Unsere Aufzeichnungen belegen Ihre Anmeldung unter Angabe Ihrer email-Adresse. An diese Adresse wurde Ihnen ein Aktivierungslink für den Zugang zum Mitgliedsbereich gesandt.
Ihre Anmeldung mit anschließender Annahme durch uns unter gleichzeitiger Zusendung der Allgemeinen Geschäftsbeziehungen in Textform stellt einen Vertragsschluss dar. Dabei wurden Sie sowohl vor als auch mit Vertragsschluss über Ihr Widerrufsrecht informiert. Der Vertragsschluss über das Internet ist ohne Weiteres möglich und erfolgt bei unserem Angebot unter Beachtung der Verbraucherschutzvorschriften für den Fernabsatz. Insbesondere wurden Sie klar und deutlich sowohl in den von Ihnen als gelesen bestätigten Allgemeinen Geschäftsbedingungen als auch vor Anmeldung über den Preis der Dienstleistung informiert.
Auf der Anmeldeseite unten, direkt bei der Anmeldeschaltfläche, finden Sie die Preisangabe. Wir haben Sie in hervorgehobener Form am Ende des Textes in Fettdruck positioniert. Zusätzlich befindet sich schon über dem ersten Eingabefeld mittig ein farblich hervorgehobener Sternchenhinweis ("Bitte füllen Sie alle Felder vollständig aus ! *") , der Sie zusätzlich zu der Preisangabe leitet (vergl.
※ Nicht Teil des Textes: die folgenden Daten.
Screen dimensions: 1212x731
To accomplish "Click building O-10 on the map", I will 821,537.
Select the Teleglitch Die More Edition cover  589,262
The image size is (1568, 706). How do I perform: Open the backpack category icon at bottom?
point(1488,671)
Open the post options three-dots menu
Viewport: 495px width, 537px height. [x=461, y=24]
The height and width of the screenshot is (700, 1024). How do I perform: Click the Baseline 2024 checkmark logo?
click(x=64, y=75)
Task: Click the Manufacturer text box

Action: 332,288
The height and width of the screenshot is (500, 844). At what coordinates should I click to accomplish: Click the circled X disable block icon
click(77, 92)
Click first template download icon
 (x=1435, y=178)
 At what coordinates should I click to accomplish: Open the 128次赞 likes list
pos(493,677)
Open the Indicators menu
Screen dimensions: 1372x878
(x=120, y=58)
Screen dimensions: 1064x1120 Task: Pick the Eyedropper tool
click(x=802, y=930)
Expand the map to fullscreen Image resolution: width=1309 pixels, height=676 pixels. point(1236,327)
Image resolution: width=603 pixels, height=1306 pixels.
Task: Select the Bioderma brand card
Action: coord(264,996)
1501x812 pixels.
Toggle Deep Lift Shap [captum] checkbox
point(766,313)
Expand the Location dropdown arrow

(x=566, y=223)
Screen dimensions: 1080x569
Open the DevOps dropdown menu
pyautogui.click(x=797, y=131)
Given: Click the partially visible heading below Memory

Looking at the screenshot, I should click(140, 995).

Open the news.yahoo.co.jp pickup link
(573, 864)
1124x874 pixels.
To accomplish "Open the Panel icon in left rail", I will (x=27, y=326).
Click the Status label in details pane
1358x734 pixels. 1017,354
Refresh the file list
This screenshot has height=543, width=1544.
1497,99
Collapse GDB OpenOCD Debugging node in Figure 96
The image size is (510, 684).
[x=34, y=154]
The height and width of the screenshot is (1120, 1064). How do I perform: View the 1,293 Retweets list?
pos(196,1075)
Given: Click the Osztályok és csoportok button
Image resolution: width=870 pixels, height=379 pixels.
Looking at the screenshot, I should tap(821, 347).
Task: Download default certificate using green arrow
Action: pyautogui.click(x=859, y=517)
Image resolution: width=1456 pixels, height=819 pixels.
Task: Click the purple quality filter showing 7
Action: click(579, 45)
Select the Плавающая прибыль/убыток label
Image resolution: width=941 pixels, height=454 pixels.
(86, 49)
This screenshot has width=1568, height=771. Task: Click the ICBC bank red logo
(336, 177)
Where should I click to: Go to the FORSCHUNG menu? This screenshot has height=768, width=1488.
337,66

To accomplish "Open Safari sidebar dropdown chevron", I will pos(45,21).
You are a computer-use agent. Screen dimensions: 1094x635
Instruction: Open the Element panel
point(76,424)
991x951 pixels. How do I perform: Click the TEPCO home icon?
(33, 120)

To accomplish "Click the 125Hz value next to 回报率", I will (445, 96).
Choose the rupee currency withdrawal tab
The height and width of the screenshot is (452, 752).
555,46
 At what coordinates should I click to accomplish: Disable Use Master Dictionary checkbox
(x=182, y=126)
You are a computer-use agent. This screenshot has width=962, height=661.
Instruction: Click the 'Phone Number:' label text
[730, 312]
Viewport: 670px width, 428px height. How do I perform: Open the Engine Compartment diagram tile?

BGHZ 139, 368). Die Preisangabe finden Sie auch unter Punkt II. 7 der Allgemeinen Geschäftsbedingungen und Verbraucherinformationen.
Ein Widerruf dieses Vertrags ist zum vorliegenden Zeitpunkt leider auch nicht mehr möglich. Gem. § 312d Abs. 3 Nr. 2 erlischt das Recht zum Widerruf, wenn der Verbraucher die Ausführung der Dienstleistung selbst veranlasst hat. Eine solche Ausschlussklausel ist zum Schutz unserer Investition in die Datenbank unerlässlich. Darauf wurden Sie ebenfalls in hervorgehobener Form hingewiesen, sowohl in den von Ihnen als gelesen betätigten Geschäftsbedingungen und Verbaucherinformationen bei der Anmeldung als auch erneut mit der nachgewiesenen Zusendung bei Vertragsschluss.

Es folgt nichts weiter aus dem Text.